La semaine suivante, nous retrouvons Nicco dans un bar au bord du canal de l’Ourcq7. Il nous raconte que le collectif de « reprises des savoirs », qui a organisé ce chantier de « démétropolisation » en a aussi lancé plusieurs autres à l’été 2022, généralement à l’affiche baroque et séduisante : « Creuser une mare à grenouille contre la métropole », « Activer les savoirs naturalistes au service des luttes », « Écologie politique d’une vanne à moulin » ou encore « Savoir/faire avec la nature, explorations écoféministes ». Le sweat à capuche hissé sur les oreilles, Nicco explique : « L’idée de ces chantiers autogérés c’est que les savoirs soient le résultat d’une expérience de vie commune et qu’ils mettent en activité à la fois le corps et l’esprit ». Et de poursuivre : « Notre horizon de reprise des savoirs s’inscrit dans une critique de l’institution scolaire qui crée une hiérarchie entre enfant et adulte et atteste de l’assimilation d’un contenu par un diplôme. Il y a des expériences qui ont renversé ce cadre au XXe siècle : l’Université de la Terre au Mexique, certaines écoles berbères en Algérie et de l’Espagne républicaine ou l’Université expérimentale de Vincennes ». C’est dans cette tradition qu’il souhaite inscrire ces chantiers.

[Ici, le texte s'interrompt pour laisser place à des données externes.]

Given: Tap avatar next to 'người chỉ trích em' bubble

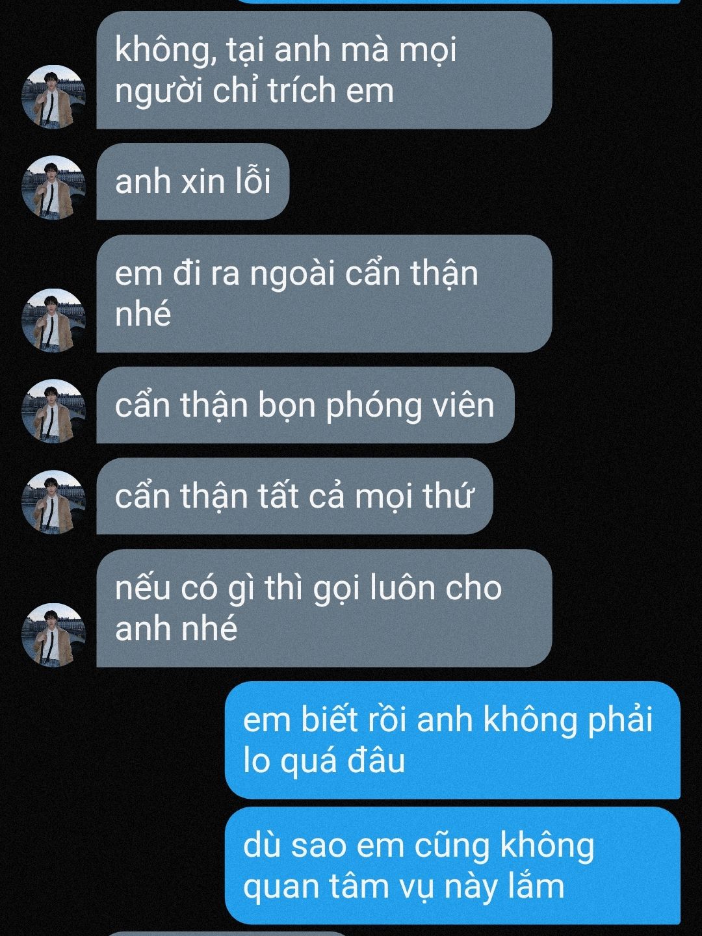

Selon lui, la critique du dispositif scolaire doit s’articuler à une ligne d’action politique plus générale : « Nous sommes dans un contexte de multiples crises : migratoires, scolaires, du travail, du logement, de la paysannerie. Trop souvent, ces crises sont pensées séparées les unes des autres. Il y a la lutte des sans-papiers, la lutte écolo avec les marches pour le climat, la lutte syndicaliste pour le travail, etc. Notre ambition, c’est de dépasser cette séparation à partir d’une pratique de la subsistance » c’est-à-dire de prendre en charge à l’échelle de petites communautés la satisfaction des besoins de la vie quotidienne (se loger, manger, se vêtir, se cultiver, etc.).
« C’est notamment la métropole qui empêche cette autonomie des populations ». En plus de cette dépossession, Nicco tient à souligner la dimension coloniale de la métropole parisienne, qui a historiquement aspiré des « colonisés de l’intérieur » venus des régions françaises et des « colonisés de l’extérieur » notamment venus d’Afrique. « Démétropoliser » nos vies, c’est alors agir contre la dépossession de nos savoir-faire, de notre culture et de nos capacités de subsistance : « Tout ce dont souffrent avant tout les exilés. C’est pour ça que nous devons nous organiser pour faciliter le chemin de ceux qui aspirent à cette vie ».